__REQUIREMENTS__.
Pick out each line below that contains the string "resolution", treating uppercase and lowercase letters as different.

__ITEMS__.
<<<<
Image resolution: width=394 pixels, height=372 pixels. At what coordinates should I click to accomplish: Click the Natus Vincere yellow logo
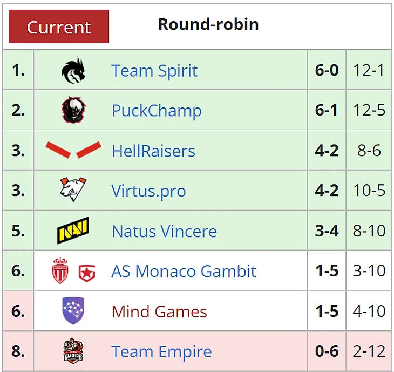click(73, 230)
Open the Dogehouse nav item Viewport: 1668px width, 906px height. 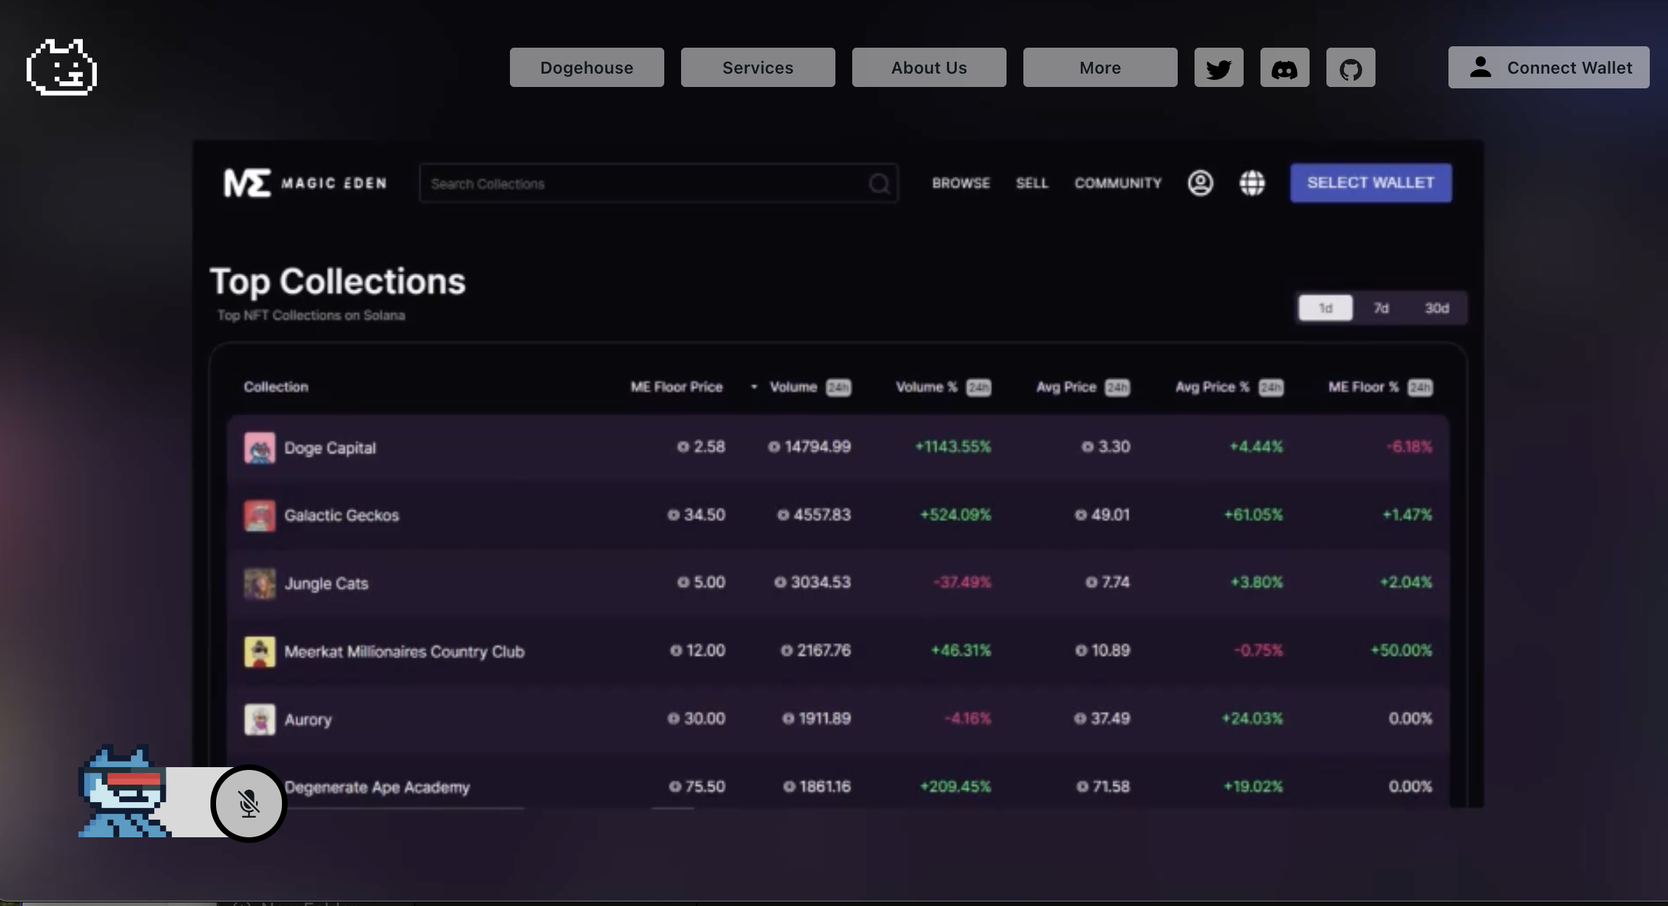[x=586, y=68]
>>>>
<<<<
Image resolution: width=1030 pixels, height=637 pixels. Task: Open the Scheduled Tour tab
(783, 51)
>>>>
<<<<
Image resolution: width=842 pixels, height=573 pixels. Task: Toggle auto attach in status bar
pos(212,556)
>>>>
__CORRECT RESPONSE__.
Image resolution: width=394 pixels, height=372 pixels. At what coordinates should I click to accomplish: Click the Natus Vincere yellow logo
Image resolution: width=1030 pixels, height=637 pixels. Task: Open the Scheduled Tour tab
Image resolution: width=842 pixels, height=573 pixels. Task: Toggle auto attach in status bar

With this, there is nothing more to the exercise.